29 may 2009

Benefit of aspirin for healthy people is uncertain

Health

Researchers say the benefits of taking asprin don't outweigh the risks
Researchers say the benefits of taking asprin don't outweigh the risks

A new study has shown that, while taking aspirin is beneficial in preventing heart attacks and strokes among people with established cardiovascular disease (secondary prevention), its benefits don’t clearly outweigh the risks in healthy people (primary prevention).

Researchers at the Clinical Trial Service Unit at the University of Oxford analysed data from a number of primary and secondary prevention trials that had compared long-term aspirin use against controls. The findings are published in The Lancet.

In the primary prevention trials, aspirin reduced the risk of a non-fatal heart attack by about one fifth. This corresponds to five fewer such episodes each year for every 10,000 people treated. This is offset by a comparable increase in bleeds with long-term aspirin use. One extra stroke is caused by bleeding and three extra gastrointestinal bleeds occur each year per 10,000 treated.

In the secondary prevention studies, aspirin reduced the risk of a serious vascular event (a heart attack, stroke or cardiovascular death) by about a fifth. But the risk of an event is much higher among people with established cardiovascular disease, so that there were 150 fewer such events each year for every 10,000 patients treated. This large benefit greatly exceeds the risk of bleeding. 

We don’t have good evidence that, for healthy people, the benefits of long-term aspirin exceed the risks by an appropriate margin.

Professor Colin Baigent

In both sets of trials, the risk of a serious vascular event was reduced to a similar degree in both men and women.

Previous reviews of primary prevention trials have led to guidelines recommending that aspirin be used widely among healthy people who are more at risk of coronary heart disease, having raised blood cholesterol or blood pressure for example.

But the new analyses show that many people with above average risk of coronary heart disease are also at above average risk of suffering a bleed, so this method of selecting whom to treat may not be appropriate. 

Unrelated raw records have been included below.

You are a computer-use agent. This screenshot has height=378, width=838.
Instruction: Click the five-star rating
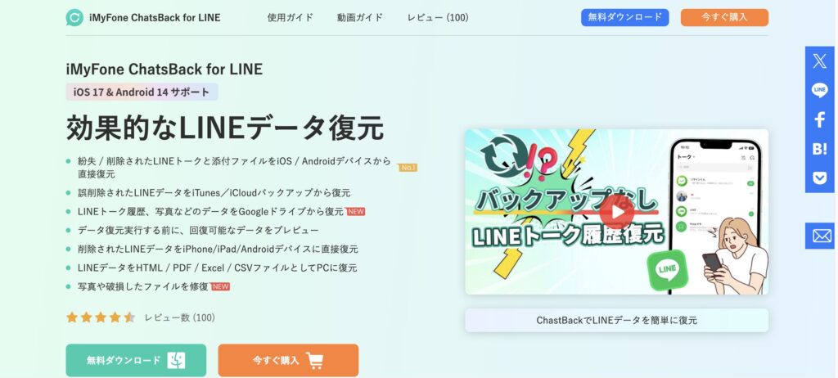101,317
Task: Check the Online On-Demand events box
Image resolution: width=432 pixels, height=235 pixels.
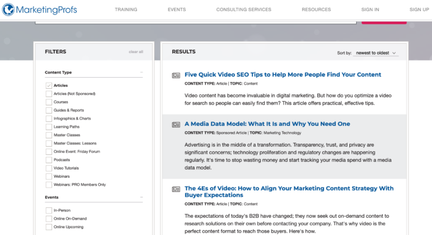Action: pyautogui.click(x=49, y=218)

Professor Colin Baigent, an MRC scientist who led the work at the Clinical Trial Service Unit, says: ‘The primary prevention trials were completed some years ago, when modern drugs such as statins were not widely available. Nowadays, primary prevention with statins and other drugs can safely half the risk of heart attacks and strokes.’

‘When aspirin is added to such drugs, the further reduction in serious vascular events is only about half as large as when it is used alone, but the bleeding risks will remain about the same. This has important implications when judging the likely effects of aspirin in practice.’

The authors conclude: ‘Aspirin is of clear benefit for people who already have cardiovascular disease, but the latest research does not seem to justify general guidelines advocating the routine use of aspirin in all healthy individuals above a moderate level of risk for coronary heart disease.’

When prescribing aspirin to healthy individuals, it is important to consider the potential of such a policy to cause harm. Professor Baigent adds: ‘Drug safety really matters when making recommendations for tens of millions of healthy people. We don’t have good evidence that, for healthy people, the benefits of long-term aspirin exceed the risks by an appropriate margin.’